Imagine you or a loved one falling on hard financial times, which causes the loss of the family home to a tax foreclosure auction.
Then one day you discover that the home sold for much more than the back taxes, and you were entitled to claim that surplus. But you were never notified that money was there for you.
Such is the case for thousands out there who lost property in the City of Buffalo. There is about $11.6 million ready and waiting for those whose properties were sold for more than the tax debt at city auctions over the last five years. That number is certain to grow when the excess from 2015 is added next year. And there is nearly $3 million in surplus funds from Erie County in its own pot that could be claimed by former homeowners in the suburbs.
Over the decades and through many administrations, City Hall has failed to communicate the presence of any surplus to the rightful recipients. Although unaccountably not required by law, notifying stakeholders is the right thing to do.
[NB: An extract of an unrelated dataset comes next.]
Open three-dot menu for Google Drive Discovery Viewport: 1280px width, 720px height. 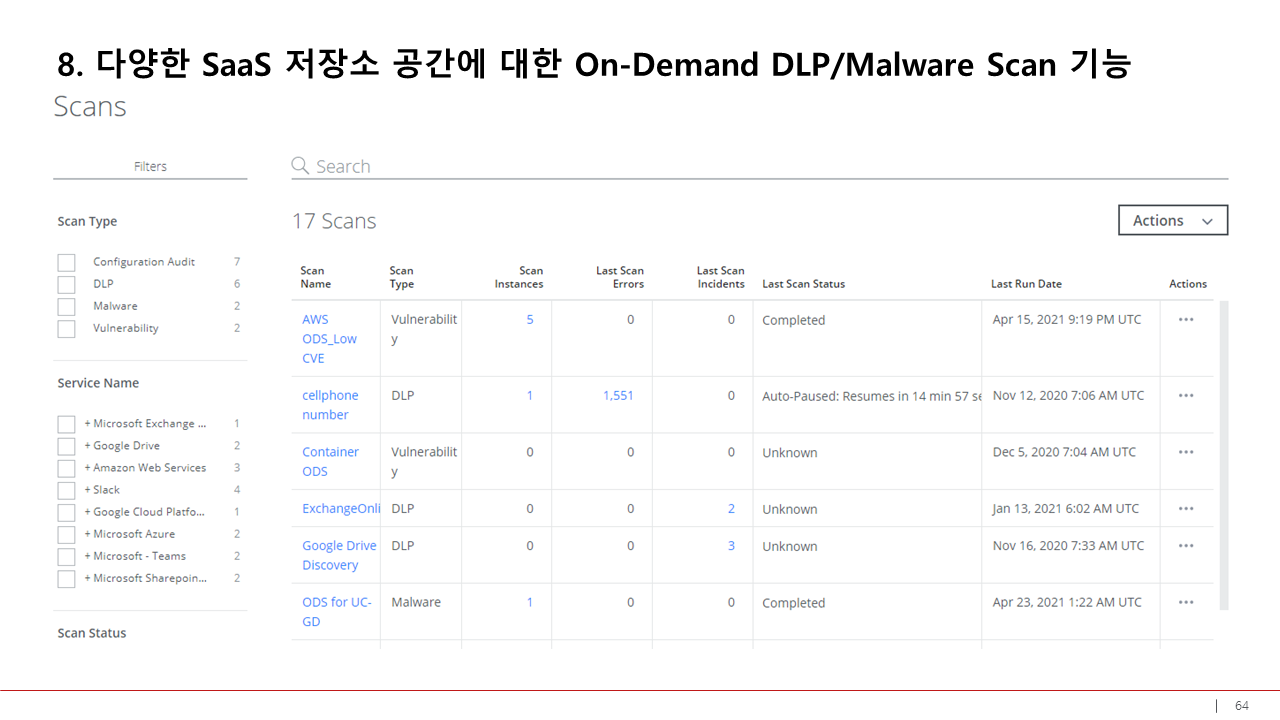pos(1186,546)
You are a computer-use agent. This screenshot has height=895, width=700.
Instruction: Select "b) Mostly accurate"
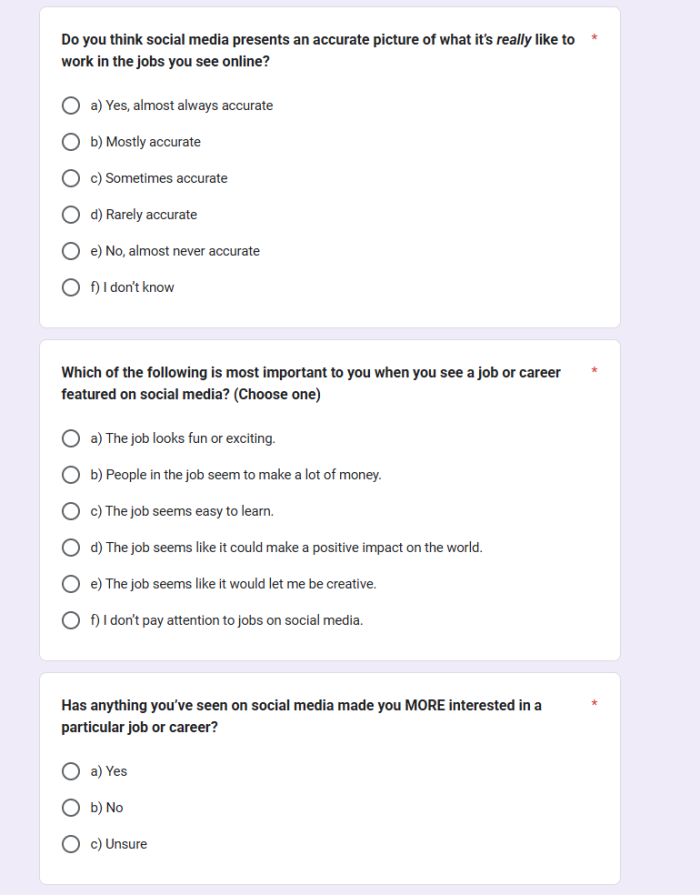(x=71, y=141)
Starting next year, city officials have pledged to include information on surplus funds in the six to eight foreclosure notices sent to homeowners.
For those like Colleen Parker, who had lost her home in the tax lien sale last year, finding out about the money was like receiving pennies from heaven. Or, in her case, several thousand dollars from the city. Her former home netted a $92,742 surplus. That’s real money, especially to the 57-year-old who was making it on workers’ compensation and disability payments.
While the amounts vary, one former owner can claim $150,000. The average amount is $9,600. Auction sale prices have been going through the roof because of a confluence of speculation, investments and demand from immigrants.
As Sapong’s story outlined, after properties are auctioned the city withholds money for outstanding taxes, pays county tax and utility liens and deducts administrative and other fees. Leftovers are transferred to the county comptroller, who handles all unclaimed funds in the county. And then if the auction money is unclaimed for five years, it is turned over to the State Comptroller’s Office. The money becomes part of the general fund, but can still be claimed by going through the County Clerk’s Office, if the homeowner eventually finds out about the process.
Even that faint hope for unwitting stakeholders could be dashed under legislation sponsored by State Sen. Timothy M. Kennedy, D-Buffalo, and Assemblyman Sean M. Ryan, D-Buffalo.
The legislators want to use the unclaimed money to address urban blight by redirecting the money back to the city and its weatherization and home improvement program for low-income residents. While well-intentioned, that move would make the unclaimed funds unretrievable by former owners.
Political leaders should instead be making every effort to return the money to its proper owners.